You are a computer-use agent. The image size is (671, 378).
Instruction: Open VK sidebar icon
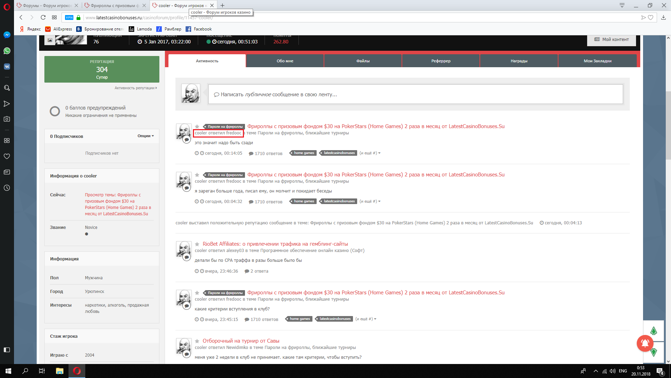click(x=7, y=67)
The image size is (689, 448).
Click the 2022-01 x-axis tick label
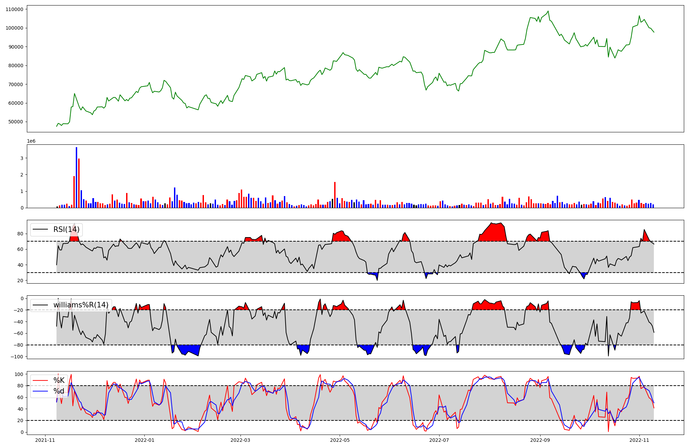(x=144, y=440)
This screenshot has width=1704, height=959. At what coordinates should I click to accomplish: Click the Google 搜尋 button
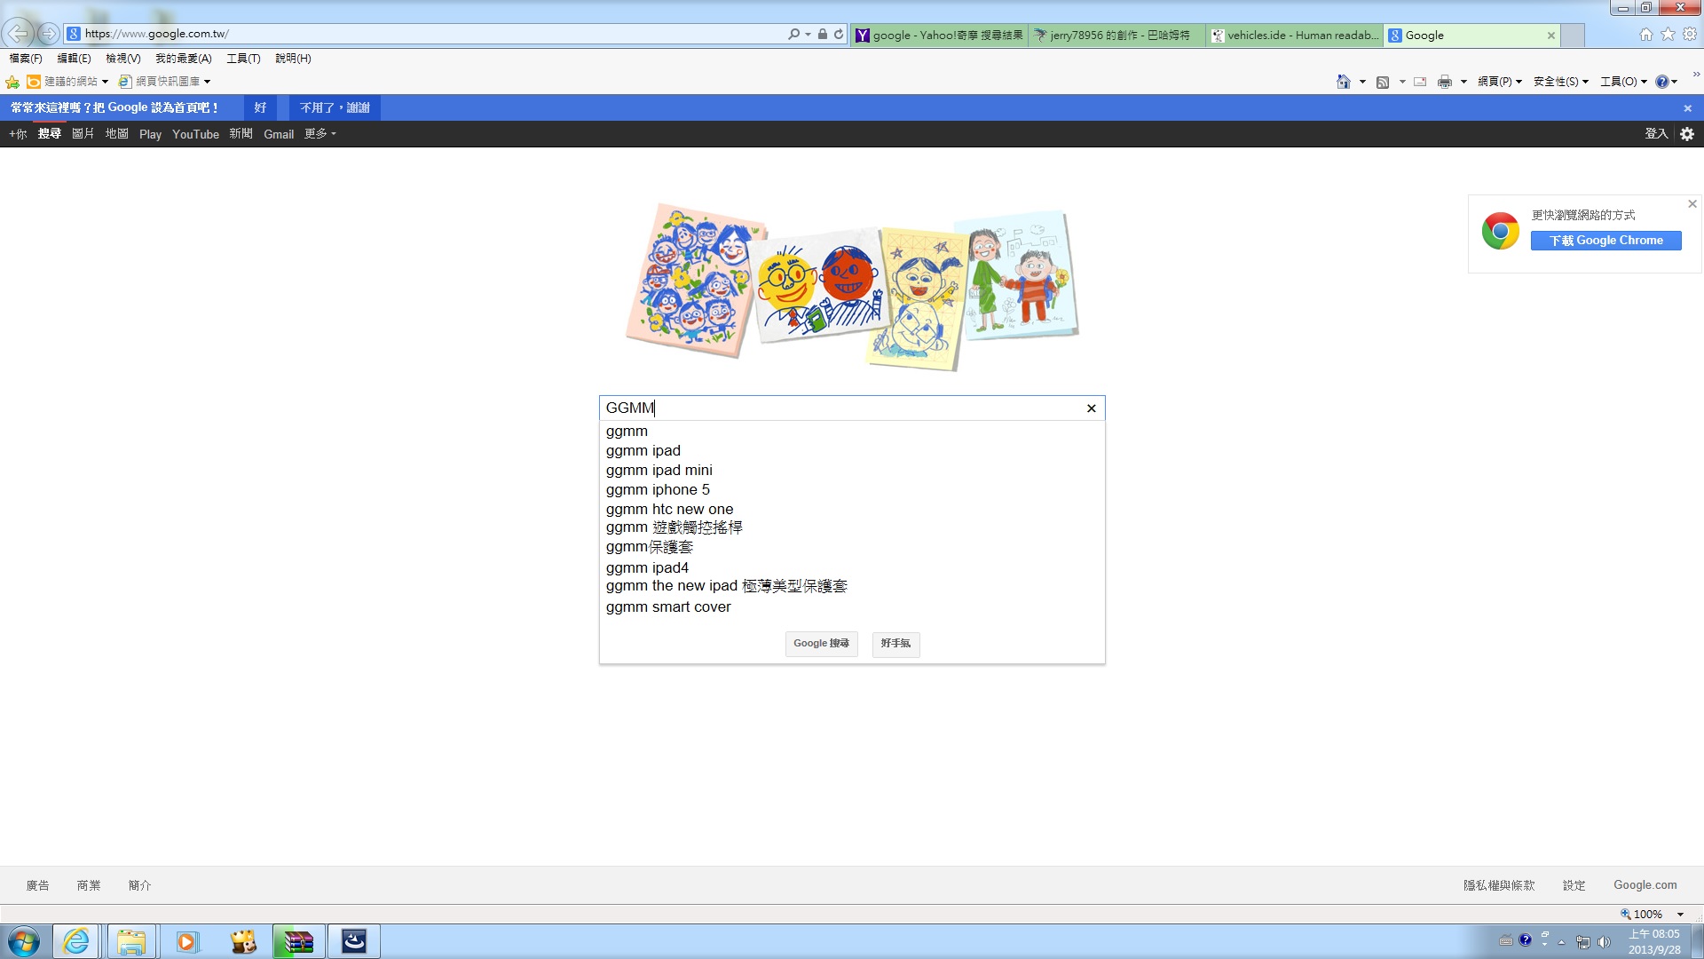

→ **Your goal**: Which of the lines above include the string "image"? Pick them out and copy them.

→ **Task answer**:
You are a computer-use agent. The image size is (671, 378).
The image size is (689, 448).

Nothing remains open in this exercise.